Wnioskodawcy L. N. obniżono świadczenia z odwołaniem się do konieczności ograniczenia przywilejów emerytalnych i rentowych związanych z jego służbą na rzecz państwa totalitarnego, a nastąpiło to w 27 lat po transformacji ustrojowej oraz po tym, jak uprzednio już stosowano „zniesienie przywilejów emerytalnych”. W ocenie sądu, w takiej sytuacji - uwzględniając aspekt temporalny - kolejne działanie w tym zakresie nie jest konieczne w demokratycznym państwie i nie ma związku z zasadami sprawiedliwości społecznej i z zasadami demokratycznego państwa prawa, o których stanowi art. 2 Konstytucji RP. Trybunał Konstytucyjny zwracał w swoim orzecznictwie uwagę, że oceniając zgodność aktów normatywnych z analizowaną zasadą, „należy ustalić, na ile oczekiwania jednostki, że nie narazi się ona na prawne skutki, których nie mogła przewidzieć w momencie podejmowania decyzji i działań, są usprawiedliwione.

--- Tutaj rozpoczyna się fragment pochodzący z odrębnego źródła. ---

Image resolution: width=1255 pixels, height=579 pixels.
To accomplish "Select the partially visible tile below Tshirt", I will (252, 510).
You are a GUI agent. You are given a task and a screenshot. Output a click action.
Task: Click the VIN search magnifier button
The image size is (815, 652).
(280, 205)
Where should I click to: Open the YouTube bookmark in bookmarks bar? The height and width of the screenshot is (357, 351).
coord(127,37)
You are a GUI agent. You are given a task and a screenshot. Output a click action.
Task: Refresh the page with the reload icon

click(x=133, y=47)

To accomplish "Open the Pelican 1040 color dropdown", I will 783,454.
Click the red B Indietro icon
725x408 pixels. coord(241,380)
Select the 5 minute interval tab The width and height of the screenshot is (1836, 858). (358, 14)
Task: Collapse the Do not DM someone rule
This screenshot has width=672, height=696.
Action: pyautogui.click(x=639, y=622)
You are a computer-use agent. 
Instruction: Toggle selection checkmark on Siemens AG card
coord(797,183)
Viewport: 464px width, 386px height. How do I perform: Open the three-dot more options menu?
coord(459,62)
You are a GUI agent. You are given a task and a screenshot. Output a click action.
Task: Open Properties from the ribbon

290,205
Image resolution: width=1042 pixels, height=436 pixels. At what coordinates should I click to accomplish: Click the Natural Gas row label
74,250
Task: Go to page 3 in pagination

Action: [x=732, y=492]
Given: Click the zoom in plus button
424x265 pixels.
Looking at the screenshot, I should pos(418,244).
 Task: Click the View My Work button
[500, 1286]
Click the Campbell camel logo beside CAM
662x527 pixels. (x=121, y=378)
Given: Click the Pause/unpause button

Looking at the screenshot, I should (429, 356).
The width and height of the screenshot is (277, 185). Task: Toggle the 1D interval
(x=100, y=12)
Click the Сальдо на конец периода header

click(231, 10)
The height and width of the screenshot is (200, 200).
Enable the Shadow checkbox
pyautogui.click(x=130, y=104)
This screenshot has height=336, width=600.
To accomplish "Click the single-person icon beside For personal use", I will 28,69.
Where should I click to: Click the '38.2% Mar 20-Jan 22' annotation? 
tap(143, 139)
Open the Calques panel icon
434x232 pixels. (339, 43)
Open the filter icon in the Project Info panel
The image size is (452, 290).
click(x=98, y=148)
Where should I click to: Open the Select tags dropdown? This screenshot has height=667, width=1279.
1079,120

Jednostka musi zawsze liczyć się z tym, że zmiana warunków społecznych lub gospodarczych może wymagać nie tylko zmiany obowiązującego prawa, ale również niezwłocznego wprowadzenia w życie nowych regulacji prawnych. W szczególności ryzyko związane z wszelką działalnością gospodarczą obejmuje również ryzyko niekorzystnych zmian systemu prawnego. Istotne znaczenie ma także horyzont czasowy działań podejmowanych przez jednostkę w danej sferze życia. Im dłuższa jest - w danej sferze życia - perspektywa czasowa podejmowanych działań, tym silniejsza powinna być ochrona zaufania do państwa i do stanowionego przez nie prawa” (wyrok z 7.2.2001 r., K 27/00).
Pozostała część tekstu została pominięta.